- **What to do**
List every line of the entries below that contains the string "should", matching case exactly.

- **Supplied data**
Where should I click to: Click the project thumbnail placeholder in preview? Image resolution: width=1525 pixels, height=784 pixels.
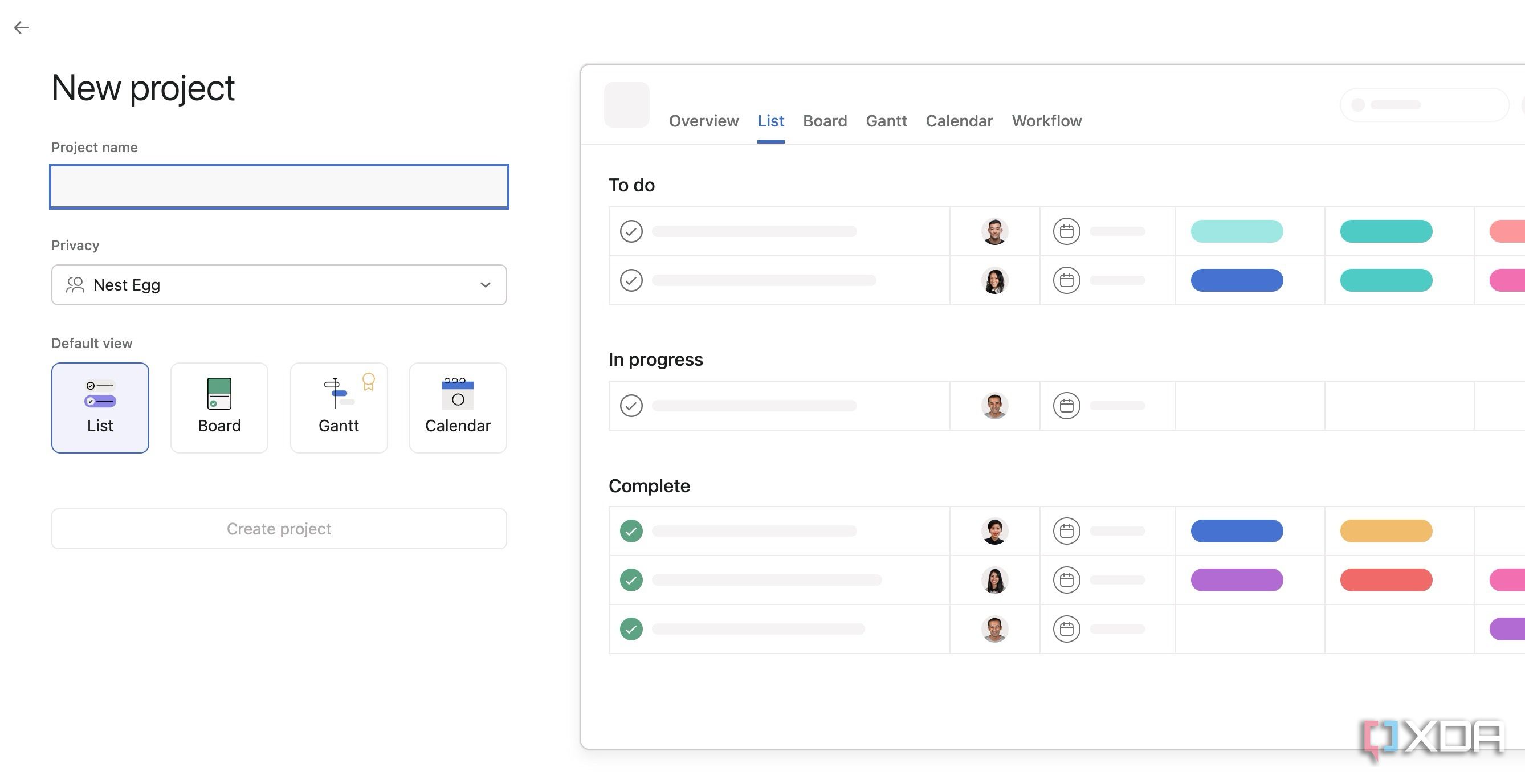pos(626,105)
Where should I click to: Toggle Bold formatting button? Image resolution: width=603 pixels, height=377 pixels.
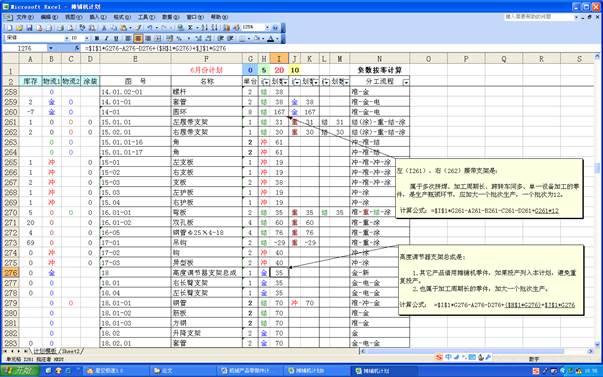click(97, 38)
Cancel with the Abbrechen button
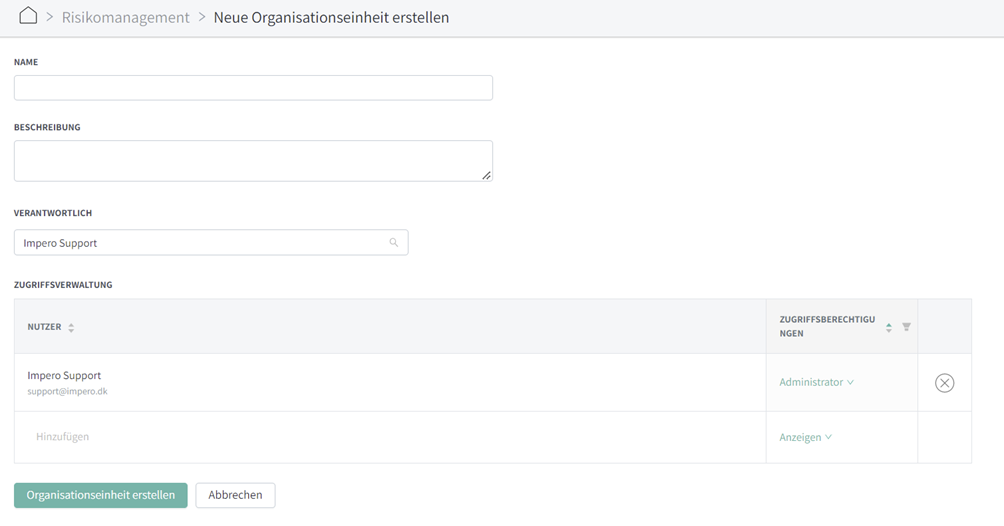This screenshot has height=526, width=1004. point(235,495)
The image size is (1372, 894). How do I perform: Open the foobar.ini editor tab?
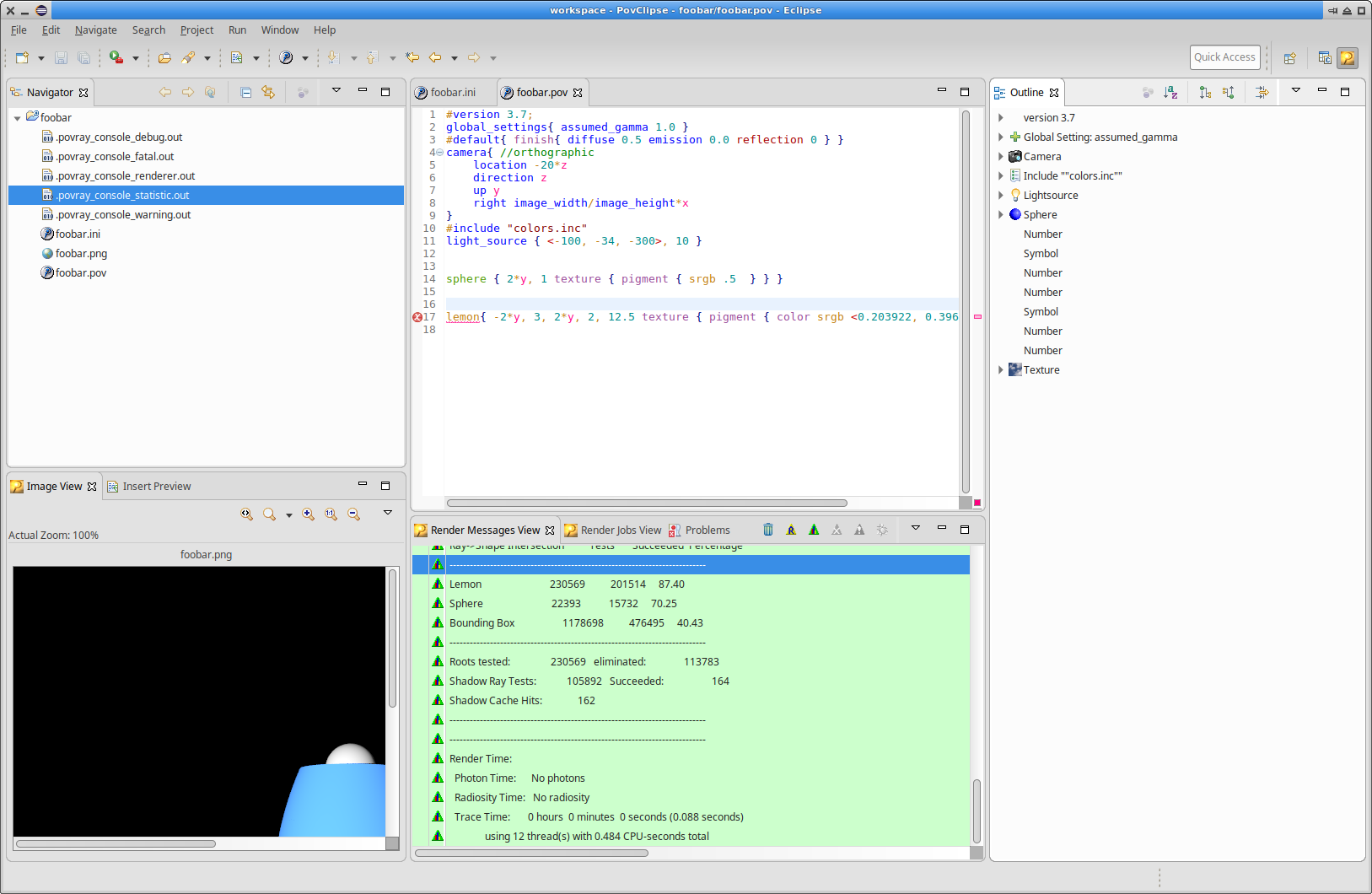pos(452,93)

--

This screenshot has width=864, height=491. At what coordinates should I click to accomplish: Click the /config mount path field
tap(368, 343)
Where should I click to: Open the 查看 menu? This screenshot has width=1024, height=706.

- **Reply**
Where should I click to: Click the project thumbnail placeholder in preview? Image resolution: width=1525 pixels, height=784 pixels.
Where should I click to: Toggle Bold formatting button? Image resolution: width=603 pixels, height=377 pixels.
This screenshot has width=864, height=491. At what coordinates should I click to accomplish: Click the /config mount path field
Where should I click to: Open the 查看 menu? This screenshot has width=1024, height=706.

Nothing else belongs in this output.